Task brief: In the listing, find every line that has the string "width" and copy it.

(Recorded information begins)

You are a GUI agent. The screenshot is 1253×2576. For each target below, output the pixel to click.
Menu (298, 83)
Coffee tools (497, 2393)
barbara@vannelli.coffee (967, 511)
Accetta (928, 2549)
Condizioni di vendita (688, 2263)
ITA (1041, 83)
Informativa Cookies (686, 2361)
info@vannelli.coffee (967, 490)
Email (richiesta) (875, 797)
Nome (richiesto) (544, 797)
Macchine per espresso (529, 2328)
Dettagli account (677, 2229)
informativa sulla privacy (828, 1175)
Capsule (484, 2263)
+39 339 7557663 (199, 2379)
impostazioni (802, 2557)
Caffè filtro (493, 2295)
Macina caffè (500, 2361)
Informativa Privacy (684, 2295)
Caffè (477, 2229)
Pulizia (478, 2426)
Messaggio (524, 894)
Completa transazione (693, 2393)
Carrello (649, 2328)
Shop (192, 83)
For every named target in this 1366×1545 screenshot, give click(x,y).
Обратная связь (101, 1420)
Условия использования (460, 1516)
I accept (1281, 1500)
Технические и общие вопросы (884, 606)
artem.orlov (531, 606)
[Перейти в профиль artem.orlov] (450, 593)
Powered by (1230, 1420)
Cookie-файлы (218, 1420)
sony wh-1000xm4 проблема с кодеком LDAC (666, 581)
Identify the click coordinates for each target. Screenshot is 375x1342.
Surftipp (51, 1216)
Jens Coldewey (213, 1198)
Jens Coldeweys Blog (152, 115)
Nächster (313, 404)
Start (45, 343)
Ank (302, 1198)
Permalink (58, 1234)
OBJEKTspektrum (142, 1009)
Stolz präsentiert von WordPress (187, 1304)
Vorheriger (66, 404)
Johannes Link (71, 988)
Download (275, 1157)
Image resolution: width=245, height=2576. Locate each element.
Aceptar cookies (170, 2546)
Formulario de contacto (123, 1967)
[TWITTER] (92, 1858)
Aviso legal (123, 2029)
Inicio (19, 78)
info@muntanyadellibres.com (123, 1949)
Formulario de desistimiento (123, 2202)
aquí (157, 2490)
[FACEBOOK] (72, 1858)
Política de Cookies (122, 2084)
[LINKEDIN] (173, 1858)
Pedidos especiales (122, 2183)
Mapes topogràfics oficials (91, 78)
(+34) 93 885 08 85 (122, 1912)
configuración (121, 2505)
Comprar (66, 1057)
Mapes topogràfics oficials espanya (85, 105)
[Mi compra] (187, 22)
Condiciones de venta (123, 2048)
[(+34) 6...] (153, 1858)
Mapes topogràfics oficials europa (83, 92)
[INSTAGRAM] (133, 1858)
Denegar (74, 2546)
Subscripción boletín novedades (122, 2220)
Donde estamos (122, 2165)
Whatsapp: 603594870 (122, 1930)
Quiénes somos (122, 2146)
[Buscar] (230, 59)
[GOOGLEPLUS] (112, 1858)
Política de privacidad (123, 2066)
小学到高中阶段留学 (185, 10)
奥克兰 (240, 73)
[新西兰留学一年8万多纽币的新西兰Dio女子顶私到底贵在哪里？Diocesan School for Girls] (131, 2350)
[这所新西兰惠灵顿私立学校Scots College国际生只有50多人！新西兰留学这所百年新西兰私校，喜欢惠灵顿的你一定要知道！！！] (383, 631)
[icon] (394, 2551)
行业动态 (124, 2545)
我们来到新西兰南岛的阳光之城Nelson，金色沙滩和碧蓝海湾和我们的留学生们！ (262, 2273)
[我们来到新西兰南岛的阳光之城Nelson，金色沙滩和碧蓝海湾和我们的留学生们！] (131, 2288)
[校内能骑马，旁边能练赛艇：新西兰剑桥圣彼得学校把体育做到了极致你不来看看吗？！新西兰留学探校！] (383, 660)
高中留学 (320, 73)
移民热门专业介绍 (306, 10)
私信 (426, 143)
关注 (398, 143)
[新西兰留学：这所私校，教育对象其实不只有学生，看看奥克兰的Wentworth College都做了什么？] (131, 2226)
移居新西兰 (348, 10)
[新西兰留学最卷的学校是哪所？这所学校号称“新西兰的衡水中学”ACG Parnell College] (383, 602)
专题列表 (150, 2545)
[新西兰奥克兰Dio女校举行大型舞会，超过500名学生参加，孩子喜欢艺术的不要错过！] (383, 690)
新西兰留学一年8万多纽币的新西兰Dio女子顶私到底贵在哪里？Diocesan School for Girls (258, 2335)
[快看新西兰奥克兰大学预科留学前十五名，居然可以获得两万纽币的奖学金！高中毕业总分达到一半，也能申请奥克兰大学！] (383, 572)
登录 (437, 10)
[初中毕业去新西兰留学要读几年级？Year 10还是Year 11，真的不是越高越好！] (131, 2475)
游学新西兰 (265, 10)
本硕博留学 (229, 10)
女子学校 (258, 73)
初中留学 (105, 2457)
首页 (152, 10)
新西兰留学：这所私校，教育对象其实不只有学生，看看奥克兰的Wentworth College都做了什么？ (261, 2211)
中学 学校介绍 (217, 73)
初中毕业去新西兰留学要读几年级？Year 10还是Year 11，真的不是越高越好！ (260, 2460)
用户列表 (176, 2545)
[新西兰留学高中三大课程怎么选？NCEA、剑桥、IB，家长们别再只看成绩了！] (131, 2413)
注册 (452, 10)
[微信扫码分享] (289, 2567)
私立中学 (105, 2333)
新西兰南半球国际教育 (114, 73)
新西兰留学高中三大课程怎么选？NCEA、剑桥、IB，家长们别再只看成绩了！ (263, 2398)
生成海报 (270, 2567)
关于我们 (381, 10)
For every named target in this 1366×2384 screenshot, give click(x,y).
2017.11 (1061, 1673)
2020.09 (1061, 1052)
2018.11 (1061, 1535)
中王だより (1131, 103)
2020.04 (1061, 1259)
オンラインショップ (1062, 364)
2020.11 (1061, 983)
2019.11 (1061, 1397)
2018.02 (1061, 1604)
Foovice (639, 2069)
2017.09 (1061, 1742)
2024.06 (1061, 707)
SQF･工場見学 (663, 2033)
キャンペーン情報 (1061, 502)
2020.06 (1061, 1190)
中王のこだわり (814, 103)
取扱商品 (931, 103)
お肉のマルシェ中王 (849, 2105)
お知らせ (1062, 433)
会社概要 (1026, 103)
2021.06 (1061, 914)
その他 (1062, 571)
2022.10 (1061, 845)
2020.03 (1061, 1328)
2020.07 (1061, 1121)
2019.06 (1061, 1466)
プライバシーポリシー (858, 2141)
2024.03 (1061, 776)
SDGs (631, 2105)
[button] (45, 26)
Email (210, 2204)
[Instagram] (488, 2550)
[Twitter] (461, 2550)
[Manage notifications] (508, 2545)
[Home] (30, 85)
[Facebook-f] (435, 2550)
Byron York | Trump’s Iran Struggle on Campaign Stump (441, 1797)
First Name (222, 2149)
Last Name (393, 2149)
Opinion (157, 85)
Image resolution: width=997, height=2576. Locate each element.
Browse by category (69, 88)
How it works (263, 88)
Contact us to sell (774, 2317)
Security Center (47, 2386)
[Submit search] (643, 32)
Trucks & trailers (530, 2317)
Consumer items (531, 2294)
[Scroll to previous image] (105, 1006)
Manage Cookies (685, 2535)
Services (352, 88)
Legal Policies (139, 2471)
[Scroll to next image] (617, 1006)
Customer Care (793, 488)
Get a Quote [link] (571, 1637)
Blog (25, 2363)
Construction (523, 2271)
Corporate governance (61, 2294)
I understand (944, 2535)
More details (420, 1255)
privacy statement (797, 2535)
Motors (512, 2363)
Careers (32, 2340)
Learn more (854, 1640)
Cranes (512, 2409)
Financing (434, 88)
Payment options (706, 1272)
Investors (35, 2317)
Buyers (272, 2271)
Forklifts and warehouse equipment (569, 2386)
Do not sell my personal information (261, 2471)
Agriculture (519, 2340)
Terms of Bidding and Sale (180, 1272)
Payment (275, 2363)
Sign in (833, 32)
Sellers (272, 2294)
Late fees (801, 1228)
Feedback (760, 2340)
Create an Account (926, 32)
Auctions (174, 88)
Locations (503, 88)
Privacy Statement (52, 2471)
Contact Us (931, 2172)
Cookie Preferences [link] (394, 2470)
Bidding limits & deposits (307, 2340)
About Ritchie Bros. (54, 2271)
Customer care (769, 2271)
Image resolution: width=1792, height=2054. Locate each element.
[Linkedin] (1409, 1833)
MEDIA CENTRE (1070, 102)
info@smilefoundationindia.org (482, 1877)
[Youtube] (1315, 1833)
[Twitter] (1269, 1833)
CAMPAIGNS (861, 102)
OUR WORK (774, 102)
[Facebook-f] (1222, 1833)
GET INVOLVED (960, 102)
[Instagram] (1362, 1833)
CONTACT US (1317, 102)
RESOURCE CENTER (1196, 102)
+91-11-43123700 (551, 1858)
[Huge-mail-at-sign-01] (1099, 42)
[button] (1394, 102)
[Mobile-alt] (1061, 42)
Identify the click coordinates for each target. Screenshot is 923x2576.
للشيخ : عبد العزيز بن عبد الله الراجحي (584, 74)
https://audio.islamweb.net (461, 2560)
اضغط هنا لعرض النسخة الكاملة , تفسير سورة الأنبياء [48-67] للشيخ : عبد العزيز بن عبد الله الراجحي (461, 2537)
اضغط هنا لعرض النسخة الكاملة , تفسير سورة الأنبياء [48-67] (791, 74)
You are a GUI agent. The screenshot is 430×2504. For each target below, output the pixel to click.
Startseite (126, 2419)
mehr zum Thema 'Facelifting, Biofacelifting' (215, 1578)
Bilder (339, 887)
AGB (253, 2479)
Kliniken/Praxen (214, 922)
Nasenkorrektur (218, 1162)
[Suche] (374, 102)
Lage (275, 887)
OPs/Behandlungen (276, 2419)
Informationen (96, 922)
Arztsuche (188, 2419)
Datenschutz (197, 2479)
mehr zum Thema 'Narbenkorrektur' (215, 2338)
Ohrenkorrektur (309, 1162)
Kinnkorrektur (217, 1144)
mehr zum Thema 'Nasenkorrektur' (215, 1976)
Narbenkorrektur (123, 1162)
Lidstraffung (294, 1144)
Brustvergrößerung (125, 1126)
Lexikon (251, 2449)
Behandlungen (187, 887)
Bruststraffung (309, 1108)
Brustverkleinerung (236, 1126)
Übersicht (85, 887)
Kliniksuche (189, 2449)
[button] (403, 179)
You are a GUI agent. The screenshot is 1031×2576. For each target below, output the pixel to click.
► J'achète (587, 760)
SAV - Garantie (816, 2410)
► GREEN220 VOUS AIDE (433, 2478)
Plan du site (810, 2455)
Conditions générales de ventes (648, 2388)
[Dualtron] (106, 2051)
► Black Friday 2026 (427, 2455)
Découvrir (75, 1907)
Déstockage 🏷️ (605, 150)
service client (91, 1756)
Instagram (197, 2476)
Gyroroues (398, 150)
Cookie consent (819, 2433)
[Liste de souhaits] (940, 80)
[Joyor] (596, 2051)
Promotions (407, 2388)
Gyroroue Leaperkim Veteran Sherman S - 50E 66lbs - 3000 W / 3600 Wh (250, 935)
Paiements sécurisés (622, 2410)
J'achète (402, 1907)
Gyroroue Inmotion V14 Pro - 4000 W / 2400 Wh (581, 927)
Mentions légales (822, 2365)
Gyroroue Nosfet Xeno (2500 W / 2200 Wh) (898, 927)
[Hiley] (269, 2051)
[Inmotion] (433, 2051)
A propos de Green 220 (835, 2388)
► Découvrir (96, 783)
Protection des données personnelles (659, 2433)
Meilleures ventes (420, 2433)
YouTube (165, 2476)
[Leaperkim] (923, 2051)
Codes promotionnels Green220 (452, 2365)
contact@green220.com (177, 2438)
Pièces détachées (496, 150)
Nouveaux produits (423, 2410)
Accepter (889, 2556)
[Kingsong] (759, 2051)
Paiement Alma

(Recorded information ends)

Exercise output:
Image resolution: width=245, height=2576. Locate each element.
Image resolution: width=997, height=2576. Locate each element.
Image resolution: width=1792, height=2054. Locate each element.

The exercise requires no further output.